Engineering College complex, Kota , Rajasthan

• The Engineering College complex near Kota in Rajasthan is planned over 140-hectare site along the south-
east bank of the River Chambal.

• It is accessible from the road leading to the Rana Pratap Sagar Dam.

• The complex with a built-up area of 2, 45,000 square meters, is predominantly residentially in nature.

• The main concept revolves around the principles ‘interaction at every stage” and “man on foot”.

• This necessitated evolving close-knit pedestrian core intercepted with landscaped courts where students
can pause and establish contact beyond the teaching areas.

• The vaulted roof all along the main spinal corridor that connects the different faculties and common
facilities not only gives visual cohesiveness but also creates an air cushion, keeping the movement areas
relatively cool and bearable.

• Evocative of the morphology of a desert settlement, the layout assimilates the architecture of street fronts
and public squares for learning.

• Indigenous stone and surplus manpower, typical of the Indian situation, have been used to the maximum
extent possible.

• Considering the rock surface of the entire area and the hot climate, the site has been tropicalised with
dense forestation, especially in the areas outside the building zones.

• Kota stone, being locally available, has been fully exploited in the design of the campus buildings.

• Two natural shades of the stone have been used.

• Natural materials are left untreated, revealing their texture through a play of light and shade.

• A combination load-bearing stone walls and reinforced-concrete frames has been used as the basis of the
structural system.

Lecture theatres at JODHPUR UNIVERSITY

• The Jodhpur University Campus Extension in Jodhpur city comprises a dozen separate academic, residential
and service buildings.

• There is a cluster of lecture theatres, botany and zoology laboratories, the Faculty of Arts and Social
Sciences, a central library, printing press and housing.

• Though designed for different uses and for accommodating a varying scope of work, these component parts
are knit together to form an organic whole.

Features:

• The design attempts to imbibe the spirit of the architectural heritage of Jodhpur city.

• The planning of the cluster is kept simple to evoke the use of local stone for both structural and non-
structural requirements.

• A simple plan is achieved by placing four rectangular lecture halls in two sets of twin units symmetrically
along a central axis.

• A ramp leads up to a raised central court, which is a transitional space between the theatres.

• The space below these steps and the central court is proposed for storage.

• Wide stone steps are provided on either side of the cluster where informal talks could be held in winter.

• All the components were conceived of as simple structures based on small repetitive modules.

• The modules are capable of being built by hand, using traditional and simple means of construction which
local craftsmen were familiar with.

• Stone is used profusely as finishing material and is left natural on the exterior as in the traditional buildings
in Jodhpur city.

• Stone bonded in lime mortar is used to keep down the cost of materials and to provide jobs for local skilled
labour.

• Various traditional elements from Jodhpur city are also incorporated in the design: a ramp entry defined by
a gate ; narrow street-like spaces formed by high walls on either side ; small openings in bare, stone textured
walls.

• The entire cluster rises gradually from both sides to the narrow central open space.
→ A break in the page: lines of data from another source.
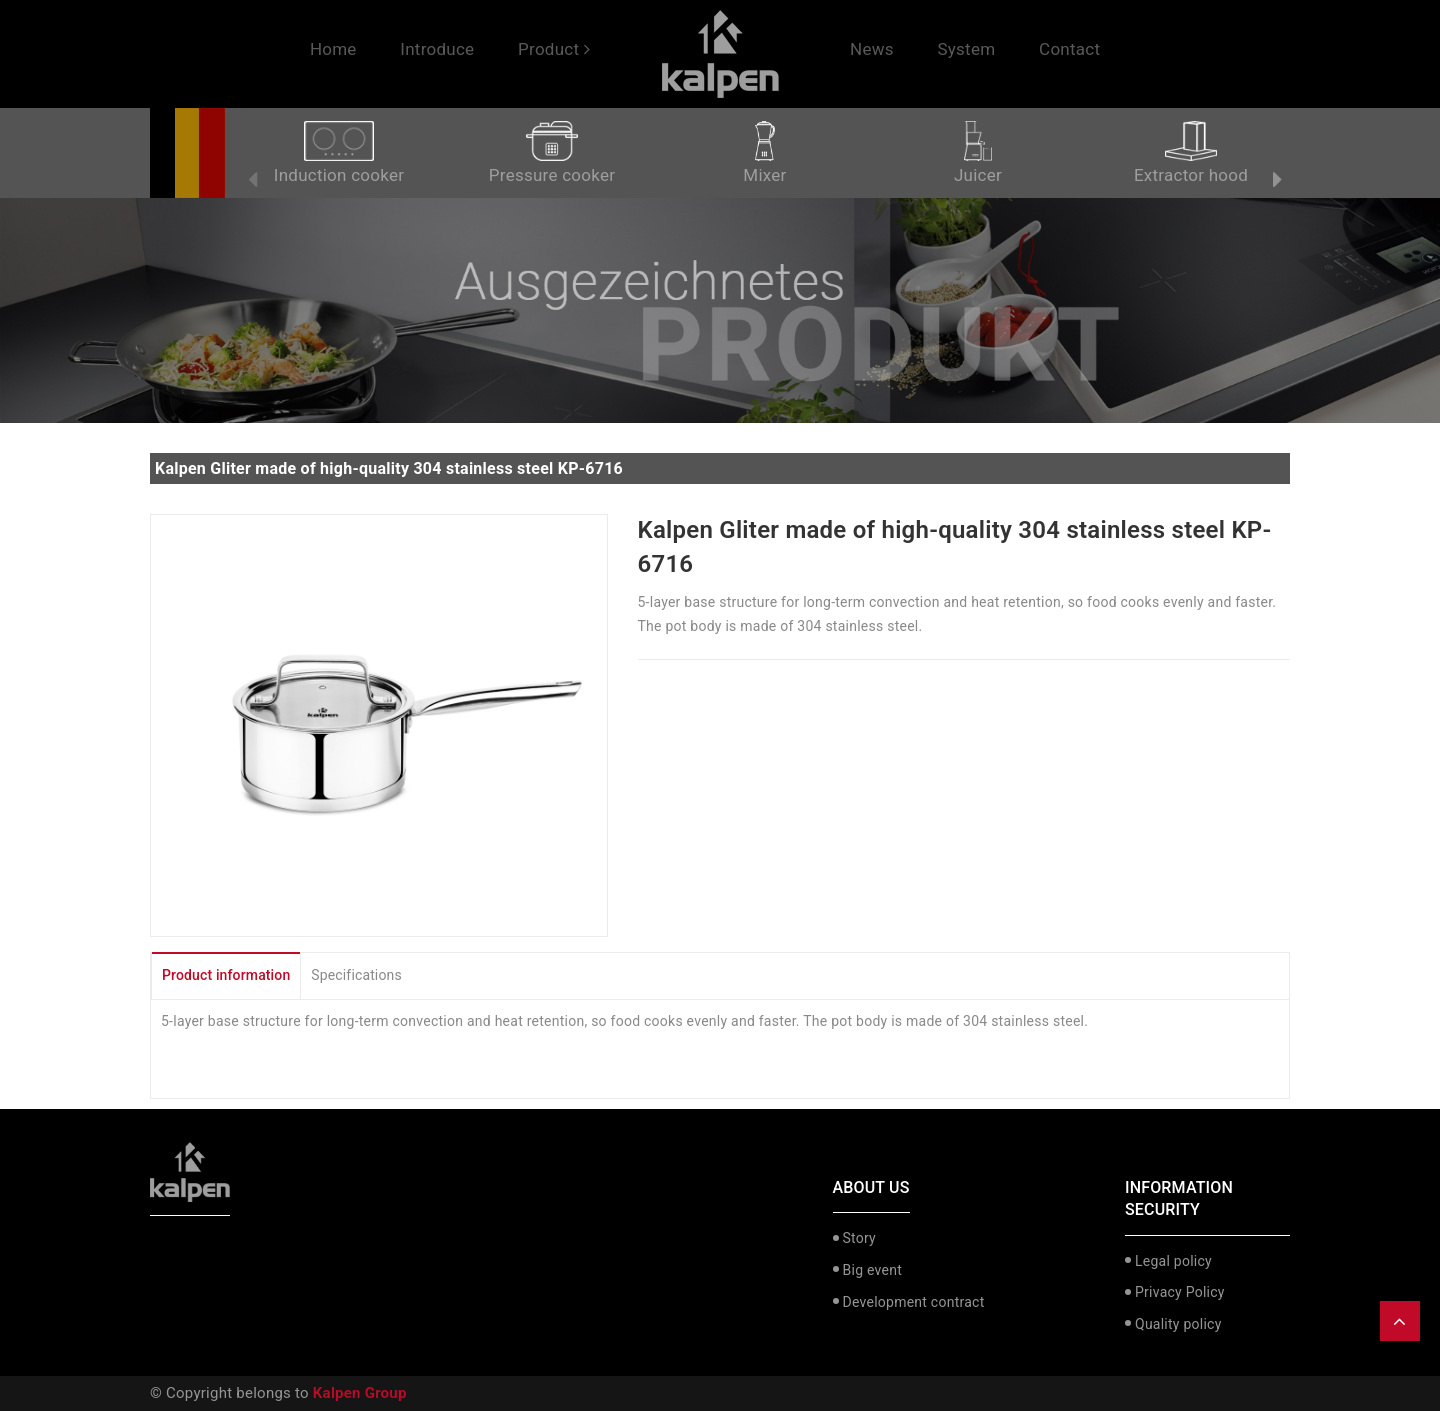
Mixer (764, 153)
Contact (1069, 49)
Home (333, 49)
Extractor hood (1191, 153)
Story (859, 1238)
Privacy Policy (1180, 1292)
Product (554, 49)
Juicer (978, 153)
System (966, 49)
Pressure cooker (552, 153)
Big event (872, 1270)
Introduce (437, 49)
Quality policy (1178, 1324)
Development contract (914, 1302)
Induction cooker (339, 153)
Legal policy (1173, 1261)
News (872, 49)
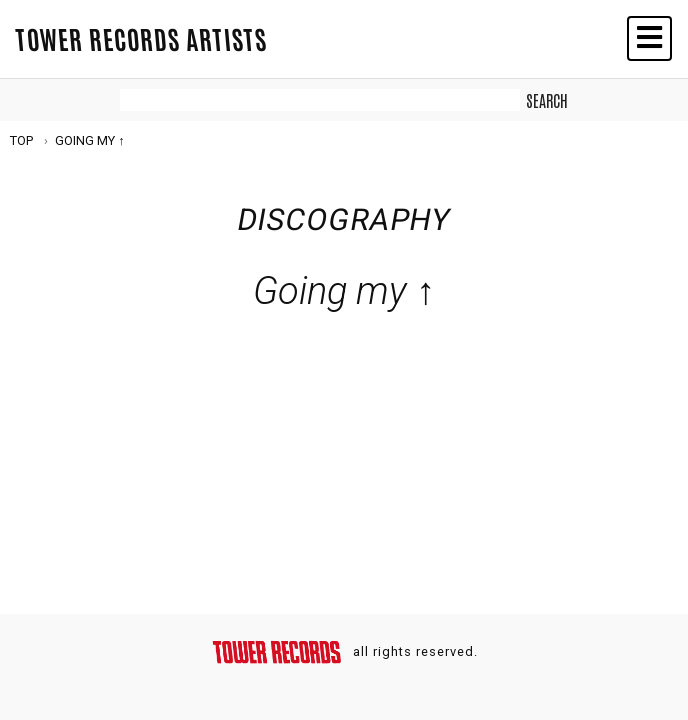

This is reminiscent of
traditional hillside cluster formations so typical of the region.

• The stepped section helped in developing a series of clerestories which provide natural light.

• The design shows concern for climate and economy.

• Locally available materials predominantly yellow sandstone, were extensively used to economise the cost.

• To make buildings responsive to the local culture, climate, people and materials, the design principles were
derived from both traditional Indian architecture and modernism.